▶ _SOURCE PASSAGE_:
Rizky Yusuf Nasution

Personal information
- Full name: Muhammad Rizky Yusuf Nasution
- Date of birth: 16 July 1997 (age 28)
- Place of birth: Aceh Timur, Indonesia
- Height: 1.67 m (5 ft 6 in)
- Position: Midfielder

Team information
- Current team: Persis Solo

Senior career*
- Years: Team / Apps / (Gls)
- 2016: Persiraja Banda Aceh / 6 / (0)
- 2017: Borneo / 5 / (0)
- 2017: PSBL Langsa / 6 / (0)
- 2018: Persika Karawang / 11 / (0)
- 2018–2019: Persiraja Banda Aceh / 12 / (0)
- 2020: Persijap Jepara / 0 / (0)
- 2022: Persiraja Banda Aceh / 14 / (0)
- 2022: Putra Delta Sidoarjo / 4 / (0)
- 2023–2025: Persiraja Banda Aceh / 38 / (1)
- 2025–2026: Bekasi City / 14 / (0)
- 2026–: Persis Solo / 0 / (0)

= Rizky Yusuf Nasution =

Indonesian association football player

Muhammad Rizky Yusuf Nasution (born 16 July 1997) is an Indonesian professional footballer who plays as a midfielder for Persis Solo. A product of Persiraja youth system in 2016, he rejoined Persiraja from Persika during 2018 mid season transfer windows in August 2018. In 2017, he played for Borneo in Liga 1.

▶ _ACTIONS TO TAKE_:
**1.** Retype the section of the Rizky Yusuf Nasution profile above, everything from "- 2017: PSBL" down to "City / 14 / (0)".
**2.** Name every distinct team in the senior career section of the Rizky Yusuf Nasution profile, listing each team only once.

▶ _PROVIDED MATERIAL_:
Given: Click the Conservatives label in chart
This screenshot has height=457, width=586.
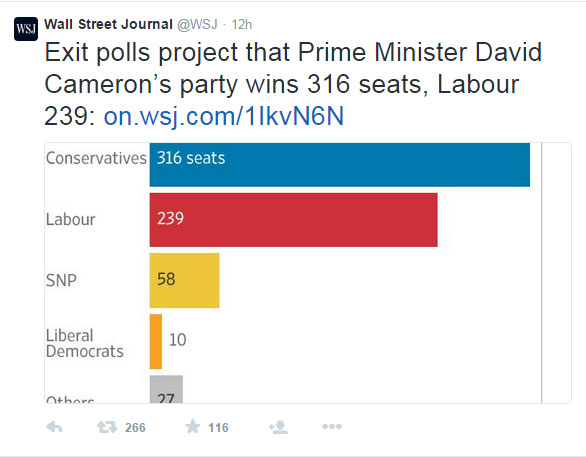Looking at the screenshot, I should [96, 158].
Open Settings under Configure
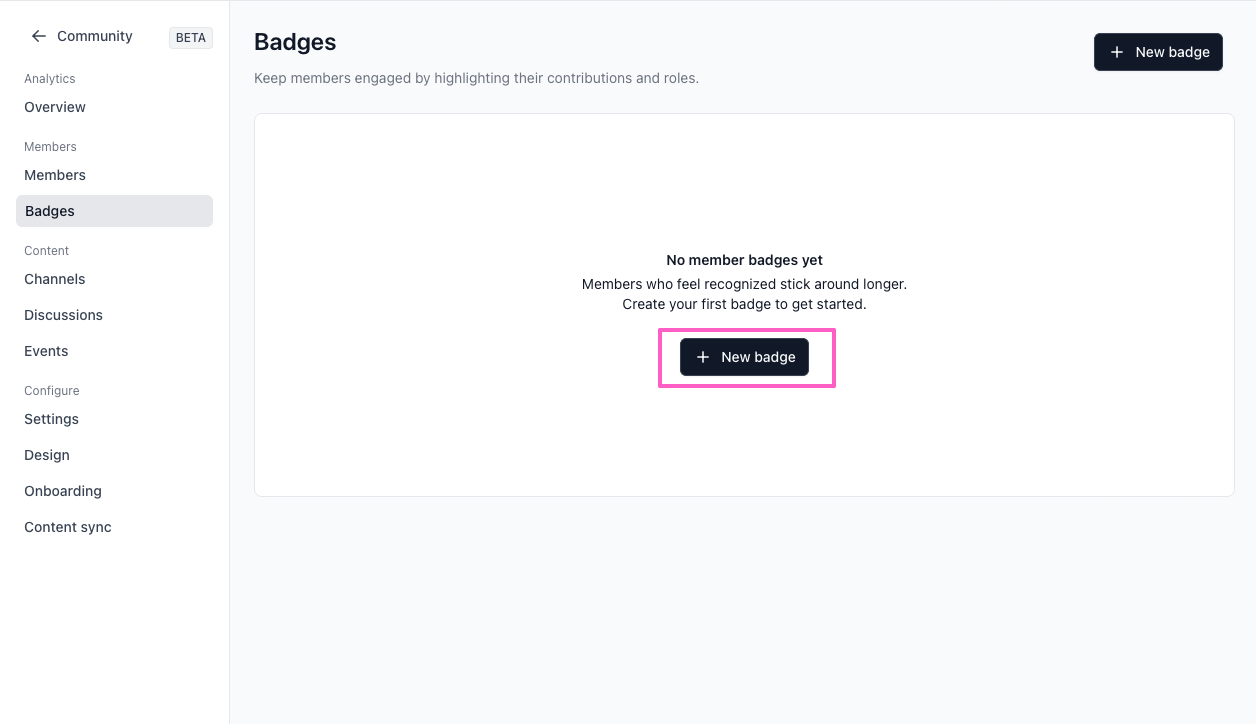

▶ _ANSWERS TO THE PROBLEMS_:
**1.**
- 2017: PSBL Langsa / 6 / (0)
- 2018: Persika Karawang / 11 / (0)
- 2018–2019: Persiraja Banda Aceh / 12 / (0)
- 2020: Persijap Jepara / 0 / (0)
- 2022: Persiraja Banda Aceh / 14 / (0)
- 2022: Putra Delta Sidoarjo / 4 / (0)
- 2023–2025: Persiraja Banda Aceh / 38 / (1)
- 2025–2026: Bekasi City / 14 / (0)

**2.** Persiraja Banda Aceh, Borneo, PSBL Langsa, Persika Karawang, Persijap Jepara, Putra Delta Sidoarjo, Bekasi City, Persis Solo